Little is known about his early life. He was probably born in Florence, and the only records of his career are from that city. When Bernardo Pisano left Florence Cathedral to go to Rome in 1520, Rampollini took over the job of singing teacher to the boys there; around this time he may have been Corteccia's teacher as well.
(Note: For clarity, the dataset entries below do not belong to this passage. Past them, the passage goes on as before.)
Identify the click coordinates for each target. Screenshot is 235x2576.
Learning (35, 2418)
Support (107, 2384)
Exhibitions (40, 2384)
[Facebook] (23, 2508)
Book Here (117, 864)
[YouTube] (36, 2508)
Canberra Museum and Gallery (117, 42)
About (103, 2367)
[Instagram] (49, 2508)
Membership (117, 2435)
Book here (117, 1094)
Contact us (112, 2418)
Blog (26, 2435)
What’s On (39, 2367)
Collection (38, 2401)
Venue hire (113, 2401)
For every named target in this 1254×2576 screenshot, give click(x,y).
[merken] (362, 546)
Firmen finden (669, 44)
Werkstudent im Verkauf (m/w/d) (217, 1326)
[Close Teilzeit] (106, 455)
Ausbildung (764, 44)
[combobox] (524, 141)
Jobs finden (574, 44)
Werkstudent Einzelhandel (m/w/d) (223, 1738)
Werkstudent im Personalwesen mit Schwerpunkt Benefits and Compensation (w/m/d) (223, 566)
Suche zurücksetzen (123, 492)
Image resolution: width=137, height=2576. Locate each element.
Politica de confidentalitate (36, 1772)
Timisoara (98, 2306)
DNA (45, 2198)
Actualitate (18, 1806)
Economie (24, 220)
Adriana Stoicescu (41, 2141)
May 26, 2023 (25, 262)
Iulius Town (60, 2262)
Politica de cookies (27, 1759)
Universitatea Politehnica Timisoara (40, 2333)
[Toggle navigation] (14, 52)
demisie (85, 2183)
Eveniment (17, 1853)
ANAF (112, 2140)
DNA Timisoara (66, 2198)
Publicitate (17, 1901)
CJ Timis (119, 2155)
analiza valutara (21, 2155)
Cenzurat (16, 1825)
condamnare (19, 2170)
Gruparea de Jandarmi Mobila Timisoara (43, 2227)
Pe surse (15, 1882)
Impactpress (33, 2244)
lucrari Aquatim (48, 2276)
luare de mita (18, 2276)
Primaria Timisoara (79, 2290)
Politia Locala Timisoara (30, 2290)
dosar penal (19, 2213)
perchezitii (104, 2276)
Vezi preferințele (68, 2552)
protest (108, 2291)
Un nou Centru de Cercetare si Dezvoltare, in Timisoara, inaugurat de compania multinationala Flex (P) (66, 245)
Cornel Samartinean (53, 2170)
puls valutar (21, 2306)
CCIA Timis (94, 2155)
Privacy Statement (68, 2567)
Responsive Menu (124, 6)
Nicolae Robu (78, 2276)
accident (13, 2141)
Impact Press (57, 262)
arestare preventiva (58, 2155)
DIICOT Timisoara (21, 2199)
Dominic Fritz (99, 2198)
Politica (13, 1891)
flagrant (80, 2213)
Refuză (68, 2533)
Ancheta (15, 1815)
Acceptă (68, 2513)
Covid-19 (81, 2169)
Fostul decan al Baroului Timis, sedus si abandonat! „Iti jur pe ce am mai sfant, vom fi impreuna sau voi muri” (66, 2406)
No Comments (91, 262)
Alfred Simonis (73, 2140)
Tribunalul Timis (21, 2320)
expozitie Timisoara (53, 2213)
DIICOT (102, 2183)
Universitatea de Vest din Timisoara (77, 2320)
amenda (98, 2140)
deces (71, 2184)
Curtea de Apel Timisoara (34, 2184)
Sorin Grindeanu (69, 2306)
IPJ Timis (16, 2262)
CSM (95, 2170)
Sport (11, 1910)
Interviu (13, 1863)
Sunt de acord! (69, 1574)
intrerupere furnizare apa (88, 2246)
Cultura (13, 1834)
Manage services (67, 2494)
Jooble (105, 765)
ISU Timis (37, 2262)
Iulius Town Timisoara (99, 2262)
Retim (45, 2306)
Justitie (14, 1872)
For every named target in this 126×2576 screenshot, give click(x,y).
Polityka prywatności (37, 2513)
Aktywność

In 1539 he provided some of the music for the wedding of Duke Cosimo de' Medici and Eleanora di Toledo. The Venetian printer Antonio Gardano printed two madrigals from this wedding in 1539, Ecco la fida and Lieta per honorarte, along with the rest of the music (mostly composed by Corteccia). He evidently was employed by the Medici for his entire life. The largest surviving work of his, the setting of a cycle of seven canzoni by Petrarch, was published in 1554 by Jacques Moderne of Lyon. Much other music is presumed to have been lost, particularly if it never reached the publishing houses in Venice or Lyon. A few of his madrigals found their way to anthologies, one as late as 1562.

==Music==
Alfred Einstein contrasted his work to that of his Florentine colleague and probable student, Corteccia, calling the latter "unliterary." While little of Rampollini's music has survived, it had some innovative qualities: he set the seven Petrarch canzoni as a cycle, a trend which began around mid-century (the date of the composition of the Petrarch cycle is not known, except that it was before 1554); and he was attentive to textural contrast over large time-spans, as each member of the cycle uses a different grouping of three, four, five, or six voices, but each ends with all of the voices. He was a modest man, as indicated in his preface to the collection, in which he stated that the poetry would have been better set by those more worthy, such as Josquin or Willaert.

Rampollini's setting of the Petrarch canzoni can be found in Corpus Mensurabilis Musicae, vol. xxxii/7, ed. in 1974.